I usually hate feeling vulnerable and opening up about my emotions, but I think that can often be quite dangerous. I’ve always been someone that puts the needs of their loved ones before their own, which has caused me to suffer a lot of the time. I’m here to tell you that speaking about your feelings is okay and is totally normal. We shouldn’t feel like we need to hold back our feelings. It is totally okay to feel like you haven’t got it all together. We are human.

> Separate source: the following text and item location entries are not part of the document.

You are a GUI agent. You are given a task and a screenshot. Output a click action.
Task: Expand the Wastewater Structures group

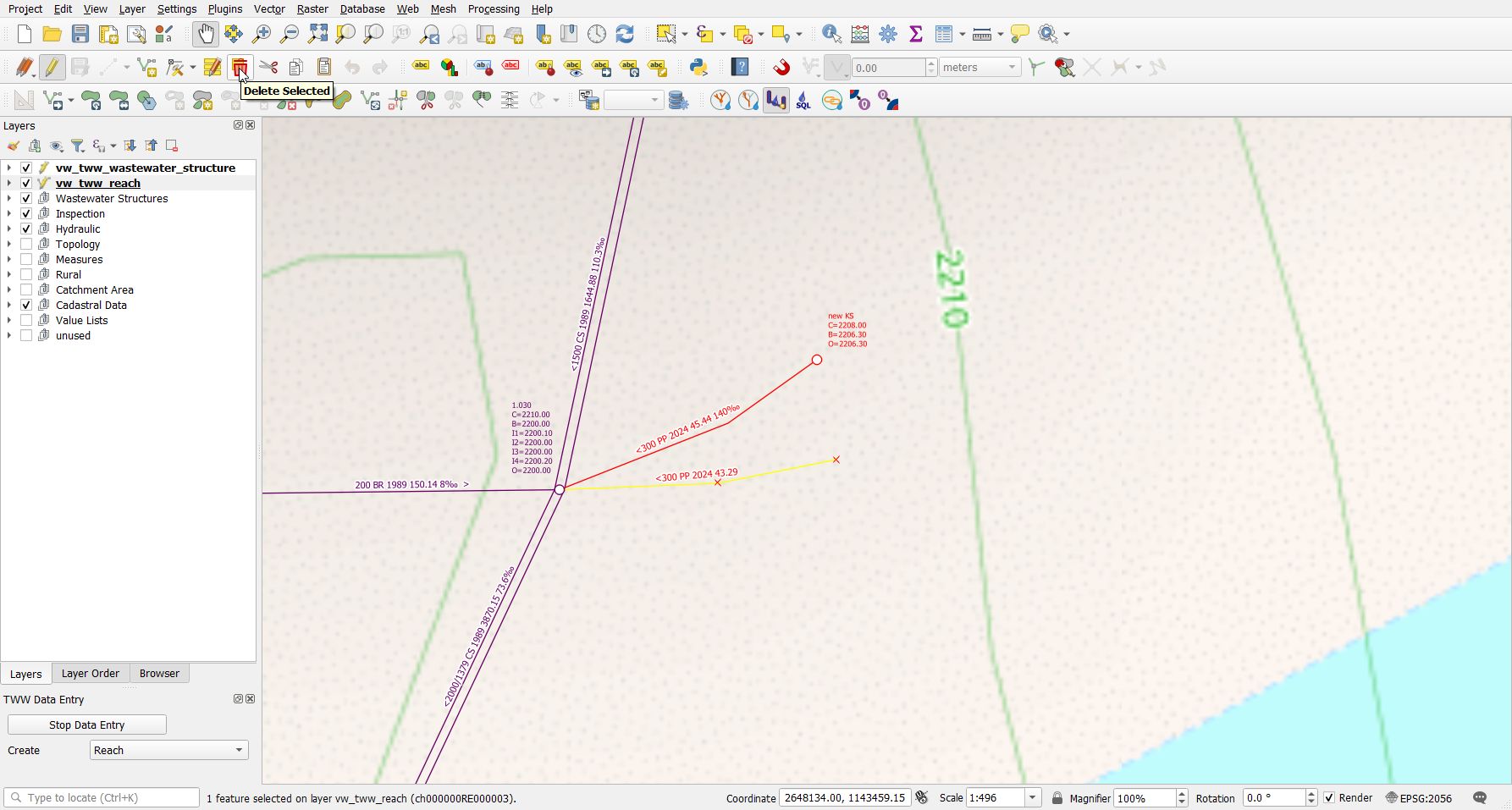tap(9, 199)
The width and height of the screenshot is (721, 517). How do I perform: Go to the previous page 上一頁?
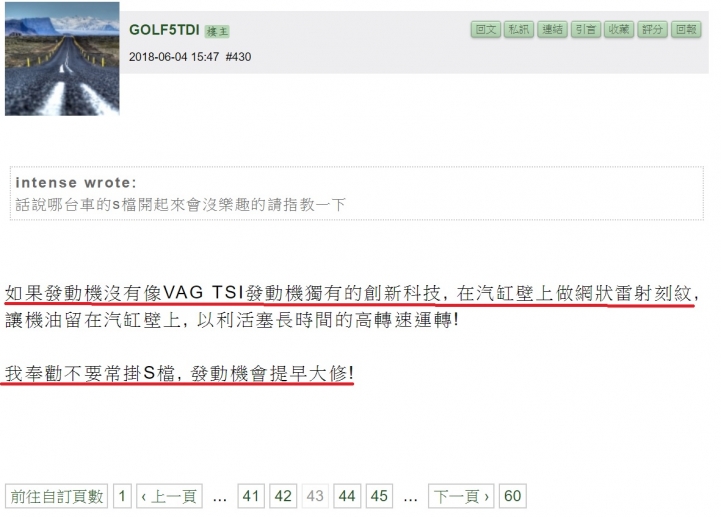tap(169, 496)
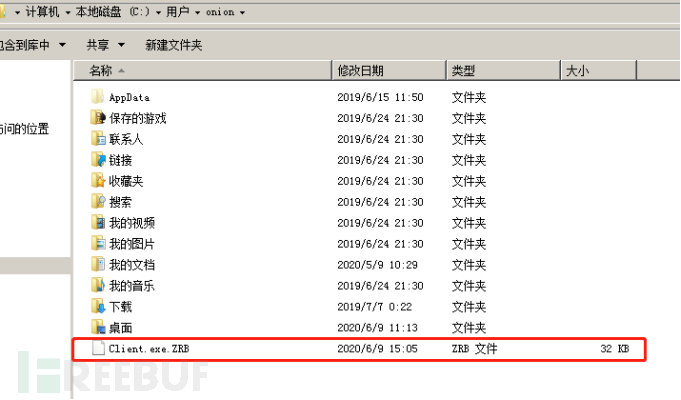Sort by the 大小 column header
681x400 pixels.
point(577,70)
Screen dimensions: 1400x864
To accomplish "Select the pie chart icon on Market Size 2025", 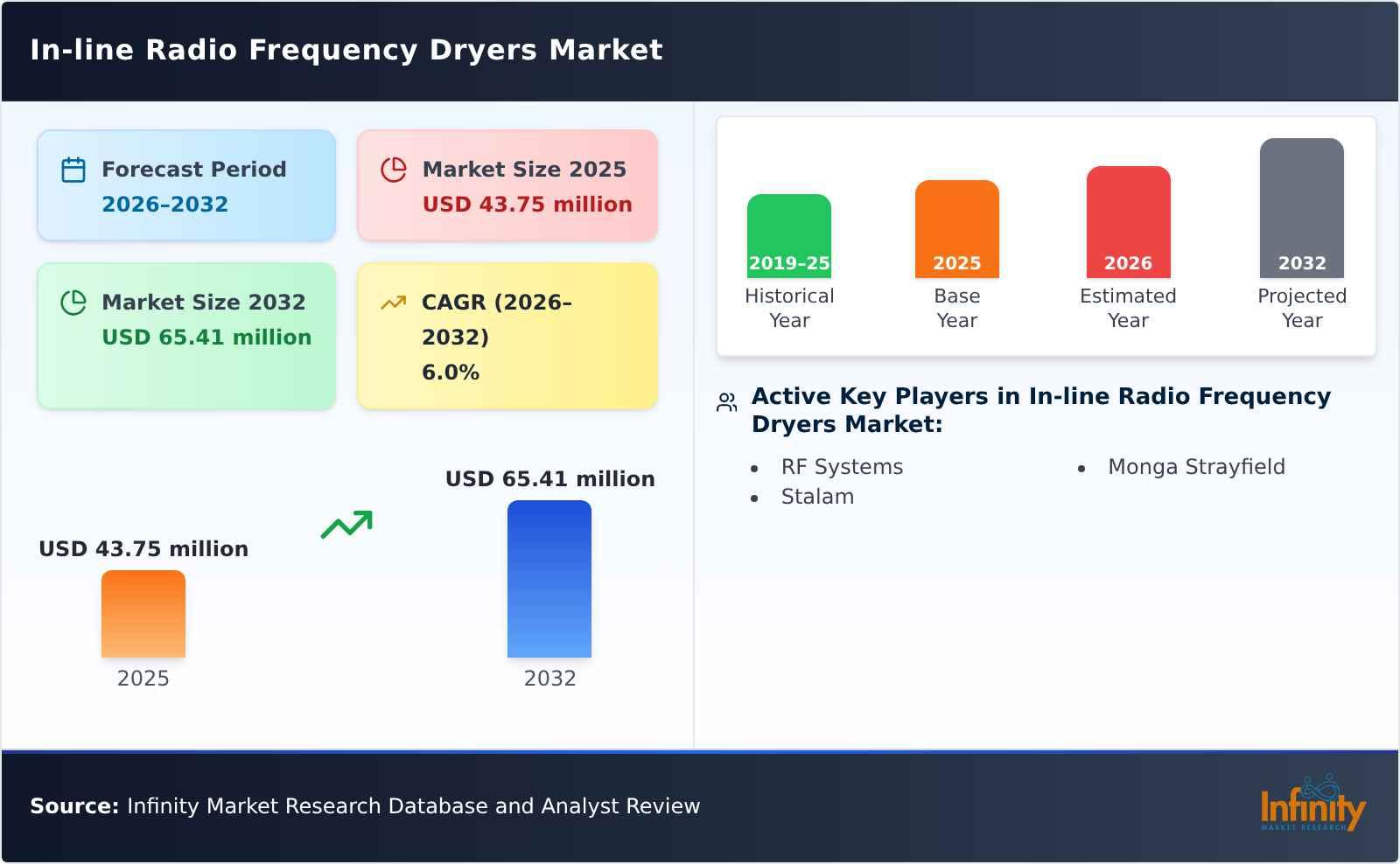I will 394,169.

You must allow yourself to be taken on this rollercoaster they call ‘grief’. The pieces will slowly but surely fall back into place, perhaps in a slightly different arrangement. You shouldn’t feel like you need to bury your emotions and this painful experience. Rather, you should see it as a way of moving forward with your life. Whilst I have many days of tears and sadness, this experience has only made me stronger and allowed me to feel a deeper appreciation of life. My little boy who had so much to offer the world, was stripped from his chance at life. We must make most of the life we are lucky enough to see.
Loss can be confusing and is very shit, but it will get easier if you allow yourself to heal. You create your individual experience from now. Remember that you are not alone.
Hope this helps anyone that has been through something similar! Stay strong always!
Lots of love,
Yohanna x
my beautiful baby boy forever <3
Amen. Yohanni.
@dejenetedla Amen!! Thank you so much my strong and courageous uncle! I pray that God guides us through our dark days. Egzihaber kantegara yihun❤️
Dear Yohanni. Your message is powerful and it is on the right time for my family and yours. I will take the lesson and your experience to my heart. Keep up sharing and teaching others and us. I pray Our mercy full Father Lord Jesus Christ heal us and help us to believe his word that there is in fact life after death and truly I believe. AMEN. GOD BLESS YOU YOHANNI.